La leader du parti d'extrême-droite AfD livre sa vision politique, entre la réintroduction des frontières et ses autres solutions pour gérer l'afflux de migrants.

par
Christine Talos
Leader de l'AFD, cette ancienne entrepreneuse de 41 ans a réorienté le parti anti-euro sur le thème de l'immigration, en vogue avec la crise des réfugiés.

Leader de l'AFD, cette ancienne entrepreneuse de 41 ans a réorienté le parti anti-euro sur le thème de l'immigration, en vogue avec la crise des réfugiés.

Frauke Petry est la femme qui monte en Allemagne. Leader du parti populiste Alternative für Deutschland (AfD), elle est devenue l'une des figures politiques incontournables chez nos voisins et se présentera aux élections fédérales de septembre 2017. Elle livre lundi dans Le Temps, sa vision pour son pays et l'Union européenne, une UE qu'elle critique sévèrement: «Je pense que le concept de l'UE a échoué parce qu'il a retiré la souveraineté de chaque nation. Il a ôté la possibilité de chaque pays de se développer à son rythme, d'avoir la liberté de décider s'il veut ou non participer à tel ou tel projet européen», indique-t-elle.

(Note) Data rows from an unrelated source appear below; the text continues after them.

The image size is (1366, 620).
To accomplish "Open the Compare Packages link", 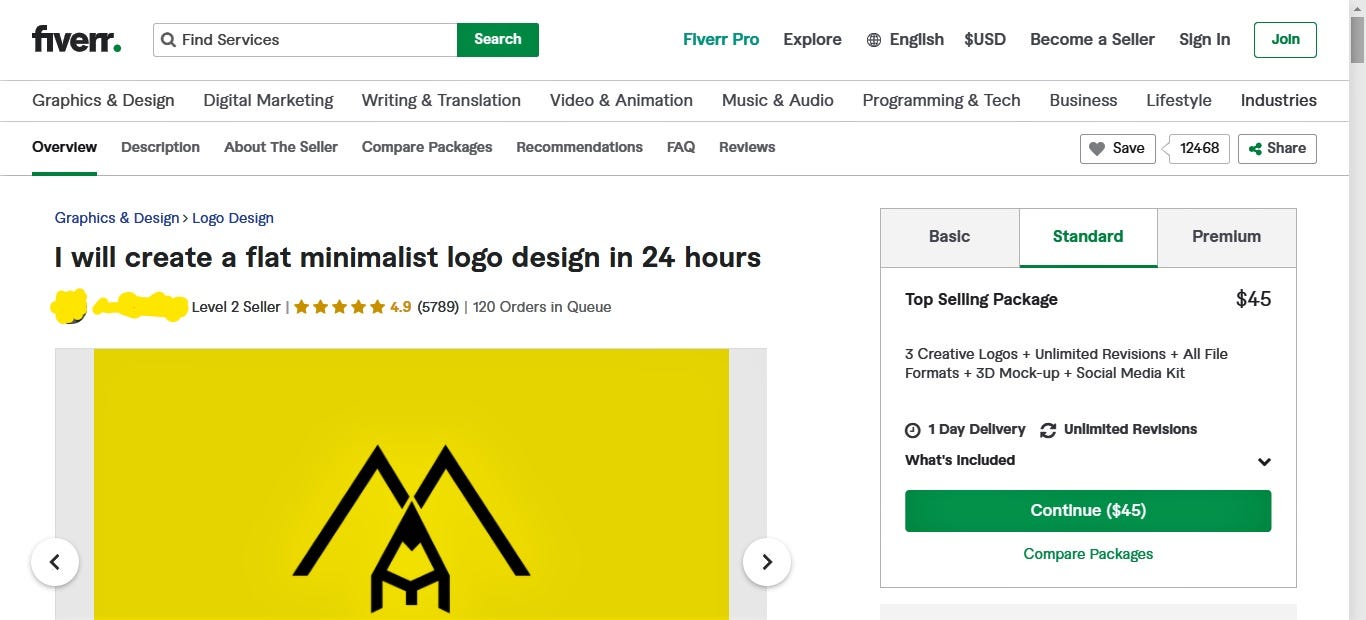I will tap(1088, 553).
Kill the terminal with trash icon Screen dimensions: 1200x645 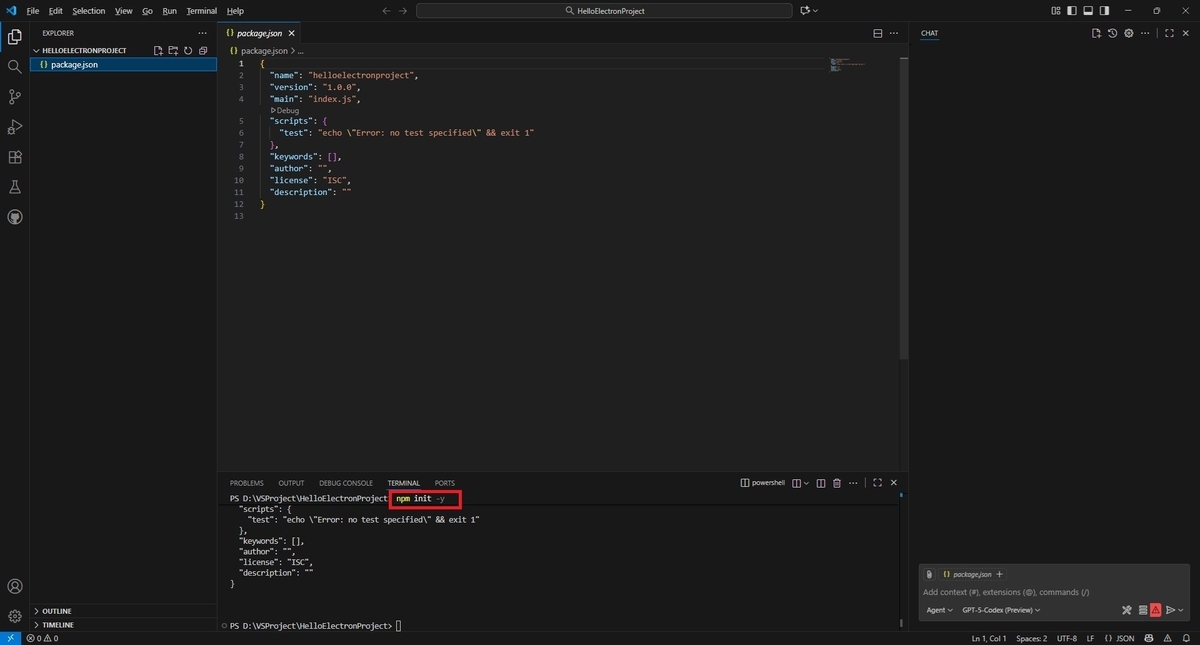pos(837,482)
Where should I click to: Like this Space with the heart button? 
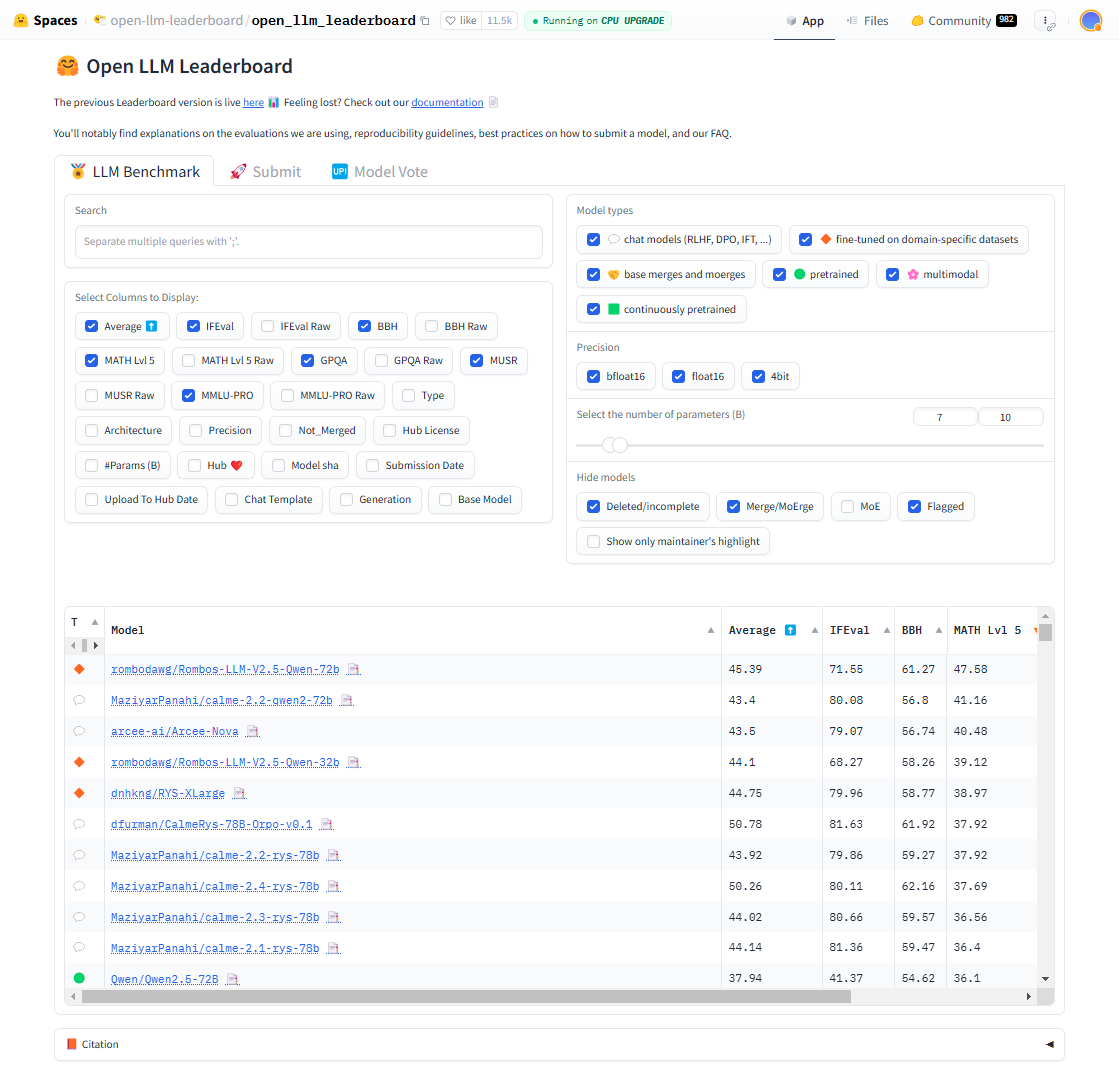(460, 21)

Réintroduire les frontières

Le nouveau visage du nationalisme allemand souhaite donc réinstaurer les frontières, «parce qu'elles sont nécessaires à la préservation d'une société libre et démocratique». Elle ajoute encore: «Penser que la diversité peut vivre sans frontières, que nos origines ou notre lieu de naissance ne comptent pas relève de l'utopie.»

Frauke Petry critique aussi la mondialisation. «Si la mondialisation signifie qu'il n'est plus possible d'appliquer des règles, elle ne peut qu'échouer», estime-t-elle dans le journal, tout en ajoutant «L'expérience nous montre que la majorité des citoyens n'en profitent plus». Du coup, elle est persuadée que le phénomène n'est pas inéluctable et «qu'en tant que politicien, il faut lui appliquer des règles et des limites».

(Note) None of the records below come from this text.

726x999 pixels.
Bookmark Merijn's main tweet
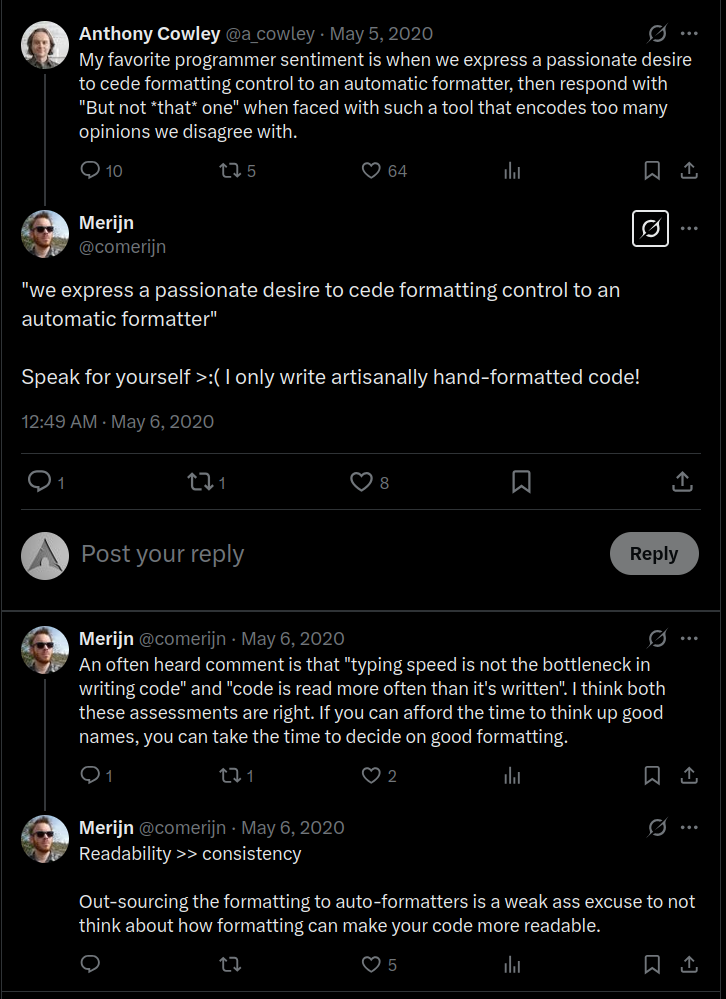pyautogui.click(x=521, y=482)
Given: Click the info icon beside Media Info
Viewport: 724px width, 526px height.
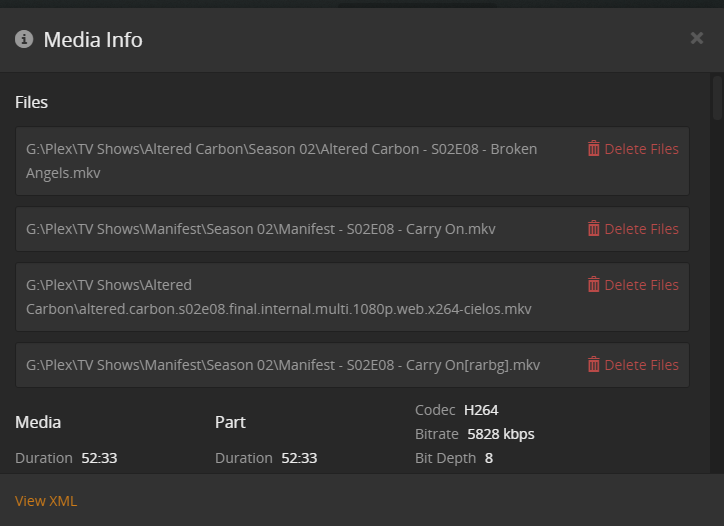Looking at the screenshot, I should point(24,39).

La Leader de l'Afd s'exprime également sur la décision d'Angela Merkel d'ouvrir les frontières aux réfugiés. «Je pense qu'elle a voulu faire preuve d'humanité. Cela s'explique aussi par le fait que l'Allemagne pense encore avoir une responsabilité historique envers le monde et qu'il est de son devoir de faire le bien», explique-t-elle.

Placer les réfugiés dans des camps

Mais selon elle, accepter un nombre incalculable de migrants hostiles envers la population juive et l'Etat d'Israël ne fait que monter l'antisémitisme dans son pays. «Je considère d'ailleurs Angela Merkel comme la plus grande importatrice d'antisémitisme en Allemagne depuis le siècle dernier», critique-t-elle.

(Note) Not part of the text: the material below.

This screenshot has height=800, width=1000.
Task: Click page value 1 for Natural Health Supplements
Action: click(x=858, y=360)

Ses solutions? Fermer les frontières à la migration illégale. Et renvoyer une grande partie des personnes dans leur pays d'origine. Si ceux-ci refusent, il faut envoyer les réfugiés dans un lieu précis et, si nécessaire, les installer dans des camps. «C'est une solution brutale, mais je ne vois pas comment nous pourrions régler ce problème autrement», dit-elle au Temps

La Suisse, un symbole unique

Et Frauke Petry a aussi ses idées pour combattre la pauvreté et la surpopulation en Afrique. Selon elle, il faut réduire sa population, en stoppant les aides au développement «afin qu'elle puisse se débrouiller par elle-même». Car, estime-t-elle, «l'Afrique compte trop sur le soutien de l'Europe et le reste du monde pour régler ses problèmes».

Enfin, la politicienne veut prendre exemple sur la Suisse: «Son modèle économique et politique nous prouve qu'il est possible de vivre selon ses propres règles. Dès lors, la Suisse reste pour moi un symbole unique d'indépendance.»